Kauft sich der Grafiker oder die Grafikerin für seine oder ihre selbständige Tätigkeit eine neue Festplatte für 595 Euro, ist in diesem Preis ebenfalls der Umsatzsteuersatz von 19 % enthalten. Die entsprechenden 95 Euro kann er oder sie von den vorher genannten 190 Euro Vorsteuer abziehen und muss somit als Kleinunternehmer oder Kleinunternehmerin nur 95 Euro Umsatzsteuer an das Finanzamt weiterreichen.
Gewerbetreibende mit dem Kleinunternehmer-Status können diese Aufrechnung der angefallenen Umsatzsteuerausgaben nicht vornehmen.
Sonderfall: Kleinunternehmer und Kleinunternehmerinnen können die Umsatzsteuer ausweisen. Allerdings dürfen sie die Vorsteuer auf eingegangene Rechnungen trotzdem nicht abziehen.
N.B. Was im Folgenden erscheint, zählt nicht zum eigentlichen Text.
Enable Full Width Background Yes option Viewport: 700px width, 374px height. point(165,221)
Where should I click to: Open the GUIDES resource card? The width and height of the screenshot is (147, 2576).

Ansonsten wäre die Kleinunternehmerregelung obsolet.
2. Begrenzung der Umsätze
Kleinunternehmer und Kleinunternehmerinnen können nicht so viele Umsätze im laufenden Jahr erwirtschaften, wie sie wollen oder wie es die Marktlage hergibt. Sobald sich ihre Jahresumsätze außerhalb der vorgegebenen Umsatzgrenzen bewegen, verlieren sie das Recht, die Kleinunternehmerregelung für sich in Anspruch zu nehmen.
Fazit: Gerade für Einsteiger lohnt sich die Kleinunternehmerregelung
Wer sich mit einer Geschäftsidee zunächst einmal ausprobieren und den bürokratischen Aufwand so gering wie möglich halten möchte, kann auf die Kleinunternehmerregelung zurückgreifen.
Diese bietet zahlreiche Vorteile und nur wenige Nachteile. Kleinunternehmer und Kleinunternehmerinnen, die diese Regelung nutzen, müssen ihren Gesamtumsatz im Blick behalten, damit dieser nicht zu hoch steigt. Wird die gesetzliche Grenze überschritten, ist für fünf Jahre eine Besteuerung nach der Regelbesteuerung nötig.